◆ Selected extract ◆
************

The views expressed in our content reflect individual perspectives and do not represent the authoritative views of the Baha'i Faith.
The Baha’i Faith’s concept of the oneness of humankind is rooted in the belief that human nature is fundamentally spiritual. The Baha’i Faith challenges notions of racial superiority and essential racial difference as false constructs based on prejudice, and holds that humanity is a single entity of a single origin, consisting of people of diverse national and ethnic histories, religious backgrounds, genders, ages, and geographic origins. Variations, rather than dividing humanity into groups of lesser and greater stature, confirm and support its unity through its diversity:
Ye are the fruits of one tree, and the leaves of one branch. Deal ye one with another with the utmost love and harmony, with friendliness and fellowship. – Baha’u’llah, Gleanings from the Writings of Baha’u’llah, p. 288.

************

◆ Dataset records ◆
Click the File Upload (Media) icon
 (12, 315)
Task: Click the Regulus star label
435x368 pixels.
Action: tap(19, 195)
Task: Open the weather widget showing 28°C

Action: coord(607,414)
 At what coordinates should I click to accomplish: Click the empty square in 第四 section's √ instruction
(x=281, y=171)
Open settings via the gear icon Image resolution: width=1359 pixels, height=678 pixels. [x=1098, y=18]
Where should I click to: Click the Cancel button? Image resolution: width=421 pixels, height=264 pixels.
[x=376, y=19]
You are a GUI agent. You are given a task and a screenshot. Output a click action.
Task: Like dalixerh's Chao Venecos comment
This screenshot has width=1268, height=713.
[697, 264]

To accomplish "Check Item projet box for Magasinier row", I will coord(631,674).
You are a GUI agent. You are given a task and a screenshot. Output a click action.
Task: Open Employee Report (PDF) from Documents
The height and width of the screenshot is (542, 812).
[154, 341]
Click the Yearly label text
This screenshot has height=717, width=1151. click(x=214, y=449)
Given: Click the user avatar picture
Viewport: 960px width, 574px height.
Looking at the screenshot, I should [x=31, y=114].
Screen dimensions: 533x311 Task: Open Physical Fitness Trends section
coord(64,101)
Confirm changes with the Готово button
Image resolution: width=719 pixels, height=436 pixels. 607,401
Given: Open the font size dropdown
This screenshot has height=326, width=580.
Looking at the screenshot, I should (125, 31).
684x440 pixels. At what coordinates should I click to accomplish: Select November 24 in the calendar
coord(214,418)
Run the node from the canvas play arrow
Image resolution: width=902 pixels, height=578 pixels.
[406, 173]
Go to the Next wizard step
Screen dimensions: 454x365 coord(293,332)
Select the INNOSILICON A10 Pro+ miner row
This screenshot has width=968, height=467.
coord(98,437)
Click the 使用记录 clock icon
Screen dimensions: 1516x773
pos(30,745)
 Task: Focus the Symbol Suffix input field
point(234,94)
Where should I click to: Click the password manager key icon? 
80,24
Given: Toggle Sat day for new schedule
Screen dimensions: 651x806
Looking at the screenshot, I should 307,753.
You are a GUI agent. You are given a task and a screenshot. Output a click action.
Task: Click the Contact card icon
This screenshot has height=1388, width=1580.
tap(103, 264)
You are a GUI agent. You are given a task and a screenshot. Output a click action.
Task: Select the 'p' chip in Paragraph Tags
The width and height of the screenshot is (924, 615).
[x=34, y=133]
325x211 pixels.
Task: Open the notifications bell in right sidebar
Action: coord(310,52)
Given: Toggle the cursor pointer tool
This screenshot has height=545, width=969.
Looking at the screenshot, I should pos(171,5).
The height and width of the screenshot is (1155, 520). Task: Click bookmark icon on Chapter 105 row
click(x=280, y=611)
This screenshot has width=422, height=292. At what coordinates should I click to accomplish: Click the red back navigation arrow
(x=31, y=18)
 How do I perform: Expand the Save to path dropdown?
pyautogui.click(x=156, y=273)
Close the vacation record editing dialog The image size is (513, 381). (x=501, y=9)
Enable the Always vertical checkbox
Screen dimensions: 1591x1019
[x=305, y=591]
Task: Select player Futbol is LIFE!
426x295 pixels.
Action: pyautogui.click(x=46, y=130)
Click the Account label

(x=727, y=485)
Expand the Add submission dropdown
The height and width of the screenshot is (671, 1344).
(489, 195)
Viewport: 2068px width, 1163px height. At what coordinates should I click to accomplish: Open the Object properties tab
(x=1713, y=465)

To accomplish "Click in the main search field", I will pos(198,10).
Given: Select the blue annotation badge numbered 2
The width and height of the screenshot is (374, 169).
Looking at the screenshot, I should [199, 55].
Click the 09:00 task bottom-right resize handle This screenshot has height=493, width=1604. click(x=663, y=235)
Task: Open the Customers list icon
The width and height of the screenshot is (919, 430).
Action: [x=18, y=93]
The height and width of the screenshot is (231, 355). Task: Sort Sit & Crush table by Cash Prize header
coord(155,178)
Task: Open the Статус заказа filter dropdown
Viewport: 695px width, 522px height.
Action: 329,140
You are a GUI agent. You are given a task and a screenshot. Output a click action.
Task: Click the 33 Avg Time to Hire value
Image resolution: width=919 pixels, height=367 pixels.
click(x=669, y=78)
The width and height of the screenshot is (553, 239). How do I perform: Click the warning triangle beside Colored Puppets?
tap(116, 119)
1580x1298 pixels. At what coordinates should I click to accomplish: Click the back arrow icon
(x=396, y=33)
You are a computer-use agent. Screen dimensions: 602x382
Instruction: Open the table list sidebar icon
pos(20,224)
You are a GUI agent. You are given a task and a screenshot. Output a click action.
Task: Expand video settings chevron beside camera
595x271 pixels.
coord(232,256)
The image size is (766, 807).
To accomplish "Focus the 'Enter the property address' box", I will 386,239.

************

Print the section of the oneness-of-humankind passage above that runs from "The Baha’i Faith’s" up to and including "Baha’u’llah, p. 288.", word for word.

The Baha’i Faith’s concept of the oneness of humankind is rooted in the belief that human nature is fundamentally spiritual. The Baha’i Faith challenges notions of racial superiority and essential racial difference as false constructs based on prejudice, and holds that humanity is a single entity of a single origin, consisting of people of diverse national and ethnic histories, religious backgrounds, genders, ages, and geographic origins. Variations, rather than dividing humanity into groups of lesser and greater stature, confirm and support its unity through its diversity:
Ye are the fruits of one tree, and the leaves of one branch. Deal ye one with another with the utmost love and harmony, with friendliness and fellowship. – Baha’u’llah, Gleanings from the Writings of Baha’u’llah, p. 288.